There are two choices for starters and two for mains. As they change the dishes daily what we had are only an example, but it should give a good idea of the kind of thing they offer. My first companion chose the creamy spiced mussels, which came heaped in a small bowl in a beautiful pool of deep yellow cream sauce. The mussels were small but plump, and the turmeric in the broth gave them a meaty depth of flavour.
My other companion and I had the smoked salmon with beetroot, rocket and a horseradish crème. Meaty, salty smoked fish with sweet beetroot and spicy, sharp horseradish is one of my all time favourite flavour combinations, but all the ingredients were a bit tasteless. Even the rocket was unusually bland for such a peppery leaf. Bizarrely, I could find no trace of horseradish, I think they must have forgotten to put it in (it’s hard to miss horseradish).

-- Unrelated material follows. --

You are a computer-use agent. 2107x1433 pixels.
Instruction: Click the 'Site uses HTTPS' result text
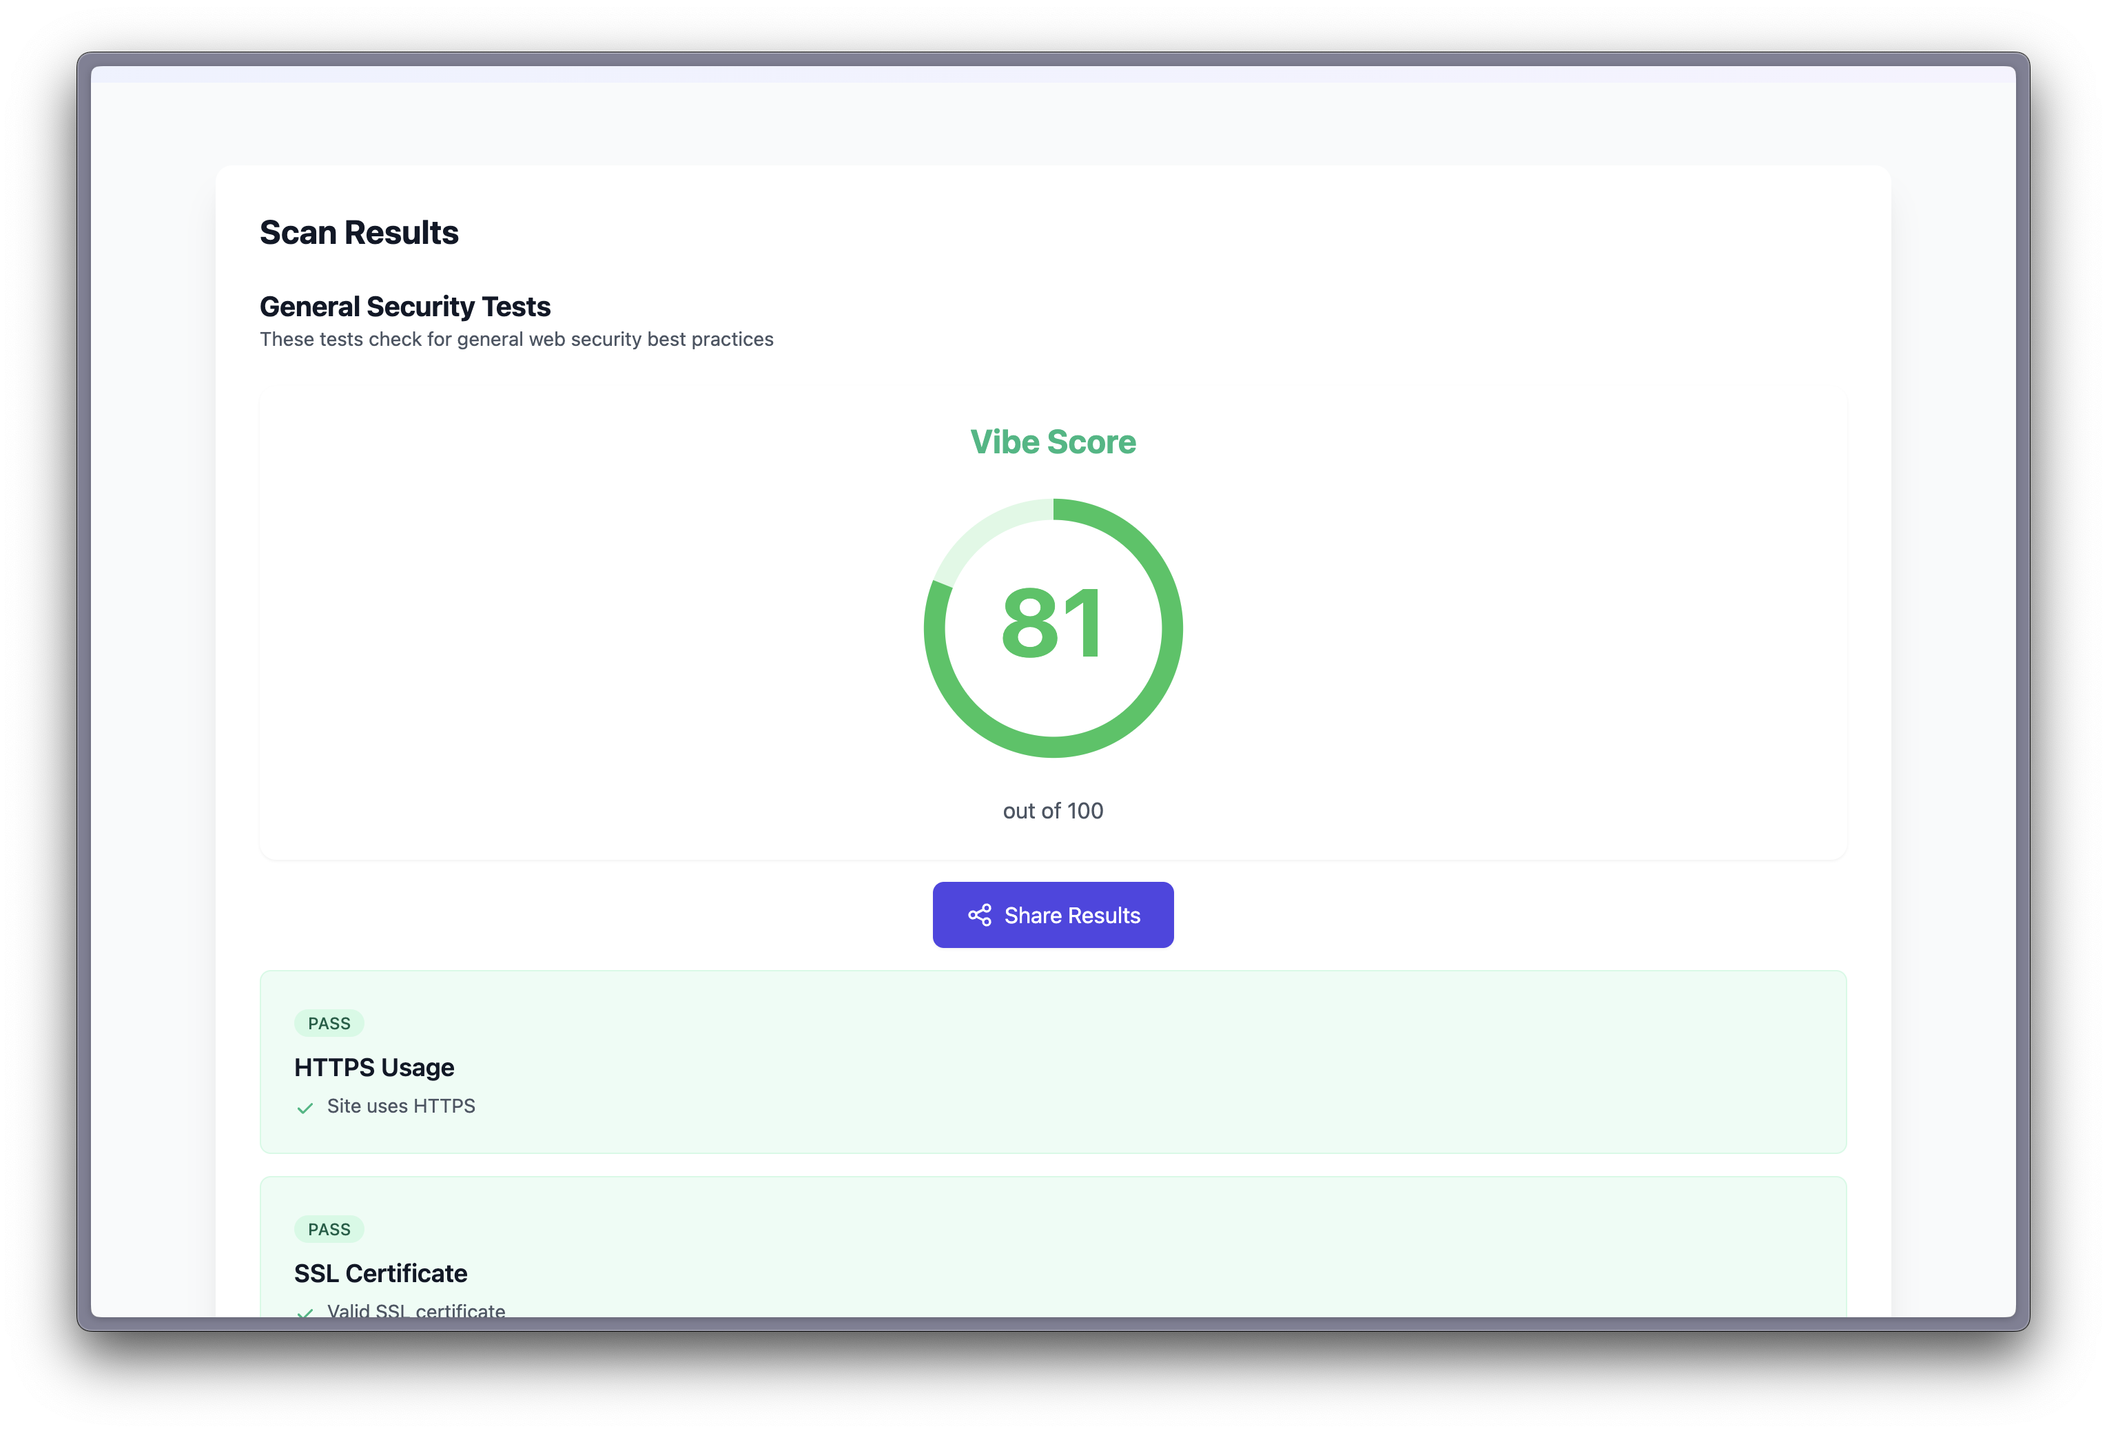401,1107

Two of us chose mackerel fillet with potato salad for our main. The mackerel was cooked perfectly with soft, firm flesh that came away in lovely flakes from the charred skin. The potatoes were tossed in olive oil with tiny shards of Granny Smith and finely chopped spring onion and chive. It was strangely complex for such a simple combination and complemented the fish well, along with a salad of baby leaf spinach and mizuna (a small leaf also known as Japanese mustard). My other companion had seared sesame salmon served on baby pak choi. The fish was also well cooked with the skin kept on and crisped. The baby pak chois were slightly charred and heavily buttered, which makes almost everything taste delicious.
The service was very good, despite us ordering the cheapest option and drinking tap water. The only thing, as always, is the bread, which is brought to the table without any hint that you’ll have to pay for it. However, £1 a head for thick slices of white and brown bread with little pots of fresh mackerel pâté, aioli, horserad- ish and a shallot vinegar is actually good value.